Diamondbacks facing life without GoldschmidtFILE - In this Aug. 26, 2018 file photo, Arizona Diamondbacks manager Torey Lovullo stands in front of a Sen. John McCain jersey in the dugout before a baseball game against the Seattle Mariners in Phoenix. With key players still on the roster and new players who should fill at least some of the void, the Diamondbacks are hoping to compete for a playoff spot even with one of baseball's best players on a new team. (AP Photo/Rick Scuteri, File)
PHOENIX (AP) -- The post-Goldschmidt era is about to begin in the desert.
For the first time in nine years, the Arizona Diamondbacks will open a season without Paul Goldschmidt at first base. The fan favorite and perennial MVP candidate was traded during the offseason, leaving a huge hole in Arizona's lineup.
The Diamondbacks insist they're not in rebuilding mode, though. Not just yet.
With key players still on the roster and new players who should fill at least some of the void, the Diamondbacks are hoping to again compete for a playoff spot even with one of baseball's best players on a new team.
''We have some new parts and we know that,'' Diamondbacks manager Torey Lovullo said. ''And as much as it hurt to let some of these guys go elsewhere, it's the nature of the game. What it'll mean is that we need to be a little bit better and a little bit sharper, and we love that challenge. Players are going to have to step up and the front office and myself are going to have to get a little sharper in every area. We like that type of challenge.''
Arizona traded Goldschmidt to St. Louis for catcher Carson Kelly, right-hander Luke Weaver, minor league infielder Andy Young and a 2019 draft pick. Despite Goldschmidt being one of the most popular players in franchise history, the Diamondbacks made the deal for fear of losing the six-time All-Star to free agency without getting anything in return.
Goldschmidt wasn't the only key player to leave.
Outfielder A.J. Pollock signed with the Los Angeles Dodgers and left-hander Patrick Corbin went to Washington. Right-hander Clay Buchholz, Arizona's best pitcher that last half of the 2018 season, is now in Toronto.
The Diamondbacks made a handful of moves during the offseason and in spring training to help fill some of those holes, adding infielder Wilmer Flores, outfielder Adam Jones and reliever Greg Holland - all veteran players that they hope can still be productive.
A few more things to look for as the Diamondbacks enter the 2019 season:
LAMB'S SWITCH: The Diamondbacks are hoping Jake Lamb can make a smooth transition across the diamond.
The former third baseman is switching positions to take Goldschmidt's place at first base. Lamb worked out with Goldschmidt during the offseason to learn the position and was even using his glove during spring training.

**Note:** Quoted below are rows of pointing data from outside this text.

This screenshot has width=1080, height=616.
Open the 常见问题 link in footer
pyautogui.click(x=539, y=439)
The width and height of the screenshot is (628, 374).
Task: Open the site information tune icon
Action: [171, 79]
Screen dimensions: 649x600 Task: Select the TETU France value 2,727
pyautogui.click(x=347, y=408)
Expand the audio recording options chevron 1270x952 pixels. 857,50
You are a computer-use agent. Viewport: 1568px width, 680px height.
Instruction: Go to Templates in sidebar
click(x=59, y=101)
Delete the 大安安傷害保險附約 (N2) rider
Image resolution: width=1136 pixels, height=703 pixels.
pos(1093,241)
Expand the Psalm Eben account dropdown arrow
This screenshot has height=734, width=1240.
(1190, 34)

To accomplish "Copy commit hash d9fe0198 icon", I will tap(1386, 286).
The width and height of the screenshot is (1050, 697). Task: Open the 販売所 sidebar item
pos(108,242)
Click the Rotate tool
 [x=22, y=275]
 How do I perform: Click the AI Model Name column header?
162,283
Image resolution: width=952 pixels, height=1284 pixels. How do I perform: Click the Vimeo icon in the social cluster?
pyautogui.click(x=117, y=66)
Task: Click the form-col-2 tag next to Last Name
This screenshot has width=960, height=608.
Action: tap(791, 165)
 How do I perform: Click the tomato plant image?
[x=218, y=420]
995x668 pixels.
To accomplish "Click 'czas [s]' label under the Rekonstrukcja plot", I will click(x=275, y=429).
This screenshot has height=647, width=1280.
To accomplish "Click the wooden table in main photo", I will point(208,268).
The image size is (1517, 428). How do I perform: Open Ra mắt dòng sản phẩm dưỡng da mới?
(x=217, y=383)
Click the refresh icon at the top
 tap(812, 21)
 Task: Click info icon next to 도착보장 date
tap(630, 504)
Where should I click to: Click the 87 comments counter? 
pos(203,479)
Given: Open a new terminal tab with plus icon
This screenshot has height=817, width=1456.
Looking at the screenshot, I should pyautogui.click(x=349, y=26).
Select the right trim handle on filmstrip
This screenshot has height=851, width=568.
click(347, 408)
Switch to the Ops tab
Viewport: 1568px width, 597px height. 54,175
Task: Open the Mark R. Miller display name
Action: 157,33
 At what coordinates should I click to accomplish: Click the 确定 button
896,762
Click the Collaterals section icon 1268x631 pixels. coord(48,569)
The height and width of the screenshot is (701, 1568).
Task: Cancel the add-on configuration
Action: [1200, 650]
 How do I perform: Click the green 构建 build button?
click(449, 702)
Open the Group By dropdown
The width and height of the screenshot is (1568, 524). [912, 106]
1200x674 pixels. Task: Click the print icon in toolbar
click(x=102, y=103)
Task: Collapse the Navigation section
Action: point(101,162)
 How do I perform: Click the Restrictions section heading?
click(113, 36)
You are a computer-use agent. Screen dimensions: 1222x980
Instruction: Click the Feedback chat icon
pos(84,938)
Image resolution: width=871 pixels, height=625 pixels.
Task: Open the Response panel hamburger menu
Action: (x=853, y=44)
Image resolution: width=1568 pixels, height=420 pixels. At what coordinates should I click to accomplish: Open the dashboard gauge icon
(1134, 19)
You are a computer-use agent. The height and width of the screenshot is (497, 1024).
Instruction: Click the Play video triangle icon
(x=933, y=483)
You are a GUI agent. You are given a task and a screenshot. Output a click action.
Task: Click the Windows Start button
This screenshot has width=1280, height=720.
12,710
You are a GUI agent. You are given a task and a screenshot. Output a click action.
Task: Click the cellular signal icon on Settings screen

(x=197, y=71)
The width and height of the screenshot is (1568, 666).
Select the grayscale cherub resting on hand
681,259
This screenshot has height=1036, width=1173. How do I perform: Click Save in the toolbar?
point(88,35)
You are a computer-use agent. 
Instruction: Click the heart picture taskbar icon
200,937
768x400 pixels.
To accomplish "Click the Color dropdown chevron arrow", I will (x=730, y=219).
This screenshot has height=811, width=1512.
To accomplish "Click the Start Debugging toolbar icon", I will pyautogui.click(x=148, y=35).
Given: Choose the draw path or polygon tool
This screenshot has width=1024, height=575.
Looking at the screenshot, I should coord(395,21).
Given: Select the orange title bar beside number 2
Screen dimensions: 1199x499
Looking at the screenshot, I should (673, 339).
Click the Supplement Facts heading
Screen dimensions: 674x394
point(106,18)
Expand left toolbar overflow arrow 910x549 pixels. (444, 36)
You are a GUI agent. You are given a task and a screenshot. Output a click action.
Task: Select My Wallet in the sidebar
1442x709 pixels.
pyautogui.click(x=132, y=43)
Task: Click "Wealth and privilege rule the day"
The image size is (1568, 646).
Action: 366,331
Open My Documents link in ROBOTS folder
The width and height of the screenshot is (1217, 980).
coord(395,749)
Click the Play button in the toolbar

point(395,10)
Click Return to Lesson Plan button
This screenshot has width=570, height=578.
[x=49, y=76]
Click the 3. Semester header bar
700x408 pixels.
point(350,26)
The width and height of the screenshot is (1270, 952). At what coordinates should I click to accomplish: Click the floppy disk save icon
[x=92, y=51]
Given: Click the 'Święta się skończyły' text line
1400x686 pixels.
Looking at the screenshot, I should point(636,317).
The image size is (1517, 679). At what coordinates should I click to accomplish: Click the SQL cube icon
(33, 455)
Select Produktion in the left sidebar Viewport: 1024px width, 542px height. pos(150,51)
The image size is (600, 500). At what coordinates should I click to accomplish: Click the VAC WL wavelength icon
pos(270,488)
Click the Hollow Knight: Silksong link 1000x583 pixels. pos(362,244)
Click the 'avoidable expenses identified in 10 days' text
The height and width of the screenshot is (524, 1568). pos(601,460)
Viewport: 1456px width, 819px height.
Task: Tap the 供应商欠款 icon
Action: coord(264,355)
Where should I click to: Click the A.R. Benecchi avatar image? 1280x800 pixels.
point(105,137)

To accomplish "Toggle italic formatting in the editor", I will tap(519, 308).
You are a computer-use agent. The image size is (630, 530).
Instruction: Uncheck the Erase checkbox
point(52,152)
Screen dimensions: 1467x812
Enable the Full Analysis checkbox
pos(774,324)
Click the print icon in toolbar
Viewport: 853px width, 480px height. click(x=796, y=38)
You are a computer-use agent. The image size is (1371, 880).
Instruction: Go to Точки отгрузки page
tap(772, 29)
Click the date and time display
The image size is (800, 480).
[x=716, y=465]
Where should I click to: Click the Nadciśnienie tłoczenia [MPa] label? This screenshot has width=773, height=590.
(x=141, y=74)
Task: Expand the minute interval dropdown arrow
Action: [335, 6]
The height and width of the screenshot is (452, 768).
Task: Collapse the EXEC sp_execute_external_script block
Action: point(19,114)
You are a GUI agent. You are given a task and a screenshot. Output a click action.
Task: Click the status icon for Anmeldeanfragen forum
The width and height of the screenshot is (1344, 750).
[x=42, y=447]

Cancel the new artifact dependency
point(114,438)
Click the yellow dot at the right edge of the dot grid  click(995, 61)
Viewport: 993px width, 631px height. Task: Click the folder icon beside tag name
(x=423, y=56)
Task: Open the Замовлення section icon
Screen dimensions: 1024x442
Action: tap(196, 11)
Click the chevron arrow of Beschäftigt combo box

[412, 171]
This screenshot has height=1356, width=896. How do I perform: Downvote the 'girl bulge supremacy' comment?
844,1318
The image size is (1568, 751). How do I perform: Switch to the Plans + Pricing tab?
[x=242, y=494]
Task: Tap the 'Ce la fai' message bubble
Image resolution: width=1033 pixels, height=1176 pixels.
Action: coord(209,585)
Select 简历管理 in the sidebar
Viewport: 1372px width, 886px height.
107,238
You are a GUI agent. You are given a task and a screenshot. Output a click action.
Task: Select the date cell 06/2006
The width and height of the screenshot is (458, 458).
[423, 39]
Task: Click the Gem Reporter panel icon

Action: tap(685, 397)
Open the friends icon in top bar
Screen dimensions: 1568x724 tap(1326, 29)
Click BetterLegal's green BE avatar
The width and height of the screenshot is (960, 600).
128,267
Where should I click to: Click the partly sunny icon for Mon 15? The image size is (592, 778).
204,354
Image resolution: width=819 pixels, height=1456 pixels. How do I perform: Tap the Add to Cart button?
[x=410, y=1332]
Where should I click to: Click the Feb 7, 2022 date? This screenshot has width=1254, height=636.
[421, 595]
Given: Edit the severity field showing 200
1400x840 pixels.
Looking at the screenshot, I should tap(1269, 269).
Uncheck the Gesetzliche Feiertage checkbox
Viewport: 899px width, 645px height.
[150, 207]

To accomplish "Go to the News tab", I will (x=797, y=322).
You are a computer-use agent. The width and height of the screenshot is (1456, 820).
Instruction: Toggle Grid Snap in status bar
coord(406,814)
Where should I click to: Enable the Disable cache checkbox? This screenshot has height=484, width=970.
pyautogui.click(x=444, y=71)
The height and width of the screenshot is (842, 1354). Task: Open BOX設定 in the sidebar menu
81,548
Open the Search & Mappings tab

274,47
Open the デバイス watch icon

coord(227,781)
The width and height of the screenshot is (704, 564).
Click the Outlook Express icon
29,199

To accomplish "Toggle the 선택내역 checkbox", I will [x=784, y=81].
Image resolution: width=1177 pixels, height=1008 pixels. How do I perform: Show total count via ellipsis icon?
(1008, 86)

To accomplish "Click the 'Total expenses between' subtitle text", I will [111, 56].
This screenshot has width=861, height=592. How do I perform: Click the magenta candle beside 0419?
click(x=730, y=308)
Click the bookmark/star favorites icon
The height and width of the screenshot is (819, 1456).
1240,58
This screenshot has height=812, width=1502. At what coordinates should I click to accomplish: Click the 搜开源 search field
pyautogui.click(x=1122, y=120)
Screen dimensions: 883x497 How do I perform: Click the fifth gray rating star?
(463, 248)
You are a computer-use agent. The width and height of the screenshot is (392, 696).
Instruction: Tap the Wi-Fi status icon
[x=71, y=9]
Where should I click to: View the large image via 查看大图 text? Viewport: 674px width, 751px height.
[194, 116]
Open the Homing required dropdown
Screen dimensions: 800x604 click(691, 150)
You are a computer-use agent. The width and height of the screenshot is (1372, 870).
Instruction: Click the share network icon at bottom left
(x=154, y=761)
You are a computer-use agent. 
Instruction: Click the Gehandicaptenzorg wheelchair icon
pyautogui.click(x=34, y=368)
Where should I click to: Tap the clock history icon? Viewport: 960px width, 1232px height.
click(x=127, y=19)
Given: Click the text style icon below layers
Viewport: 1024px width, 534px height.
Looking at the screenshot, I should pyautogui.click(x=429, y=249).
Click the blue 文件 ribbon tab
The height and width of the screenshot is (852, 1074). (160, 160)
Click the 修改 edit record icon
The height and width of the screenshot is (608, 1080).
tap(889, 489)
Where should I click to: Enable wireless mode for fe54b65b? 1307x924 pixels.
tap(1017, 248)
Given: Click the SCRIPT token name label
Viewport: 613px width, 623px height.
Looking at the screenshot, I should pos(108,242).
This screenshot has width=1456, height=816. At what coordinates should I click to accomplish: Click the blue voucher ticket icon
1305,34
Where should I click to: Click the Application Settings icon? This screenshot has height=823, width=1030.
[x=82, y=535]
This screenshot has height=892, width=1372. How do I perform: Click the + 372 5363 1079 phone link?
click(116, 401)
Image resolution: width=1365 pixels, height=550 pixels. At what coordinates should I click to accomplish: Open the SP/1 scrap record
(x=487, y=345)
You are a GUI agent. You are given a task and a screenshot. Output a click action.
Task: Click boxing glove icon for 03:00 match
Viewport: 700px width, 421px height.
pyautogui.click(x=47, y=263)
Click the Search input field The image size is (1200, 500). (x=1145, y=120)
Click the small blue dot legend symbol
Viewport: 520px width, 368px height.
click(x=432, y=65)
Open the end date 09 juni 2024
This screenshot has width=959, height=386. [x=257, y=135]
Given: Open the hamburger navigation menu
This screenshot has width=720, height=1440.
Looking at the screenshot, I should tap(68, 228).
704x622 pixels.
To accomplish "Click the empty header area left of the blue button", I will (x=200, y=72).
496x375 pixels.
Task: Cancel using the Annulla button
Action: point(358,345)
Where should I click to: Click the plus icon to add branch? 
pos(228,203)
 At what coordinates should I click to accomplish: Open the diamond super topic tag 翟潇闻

Lamb is a powerful hitter against right-handed pitching but struggles against lefties and is coming off shoulder surgery.
He hit 30 homers and had 105 RBIs his last full season in 2017.
NEW FACES: The Diamondbacks signed Flores after he spent the first six seasons of his career with the New York Mets and will likely use him primarily at second base. He hit .267 with 11 homers and 51 RBIs last season while playing multiple infield positions.
Jones signed a one-year, $3 million contract in early March after spending his first 13 big league seasons with Baltimore. The five-time All-Star hit .281 with 15 homers and 63 RBIs last year. He's expected to be Arizona's opening day centerfielder.
Holland battled Archie Bradley to become Arizona's closer through spring training, but both struggled in Cactus League games.
Kelly gets his first shot at being a starting catcher after being stuck behind Yadier Molina and Weaver is looking for a bounce back season after struggling at times last season.
ROOKIES TO WATCH: Arizona once had one of the weakest farm systems in baseball, but has vastly improved it the past few years. Shortstop Jazz Chisolm and pitchers Jon Duplantier and Taylor Widener are rated among the top 100 minor league players in the country, but will likely need more time in the minors before being ready for big league action.
ON DECK: The Diamondbacks open on the road against the Dodgers and play their first seven games away from Chase Field before their home opener against Boston on April 5.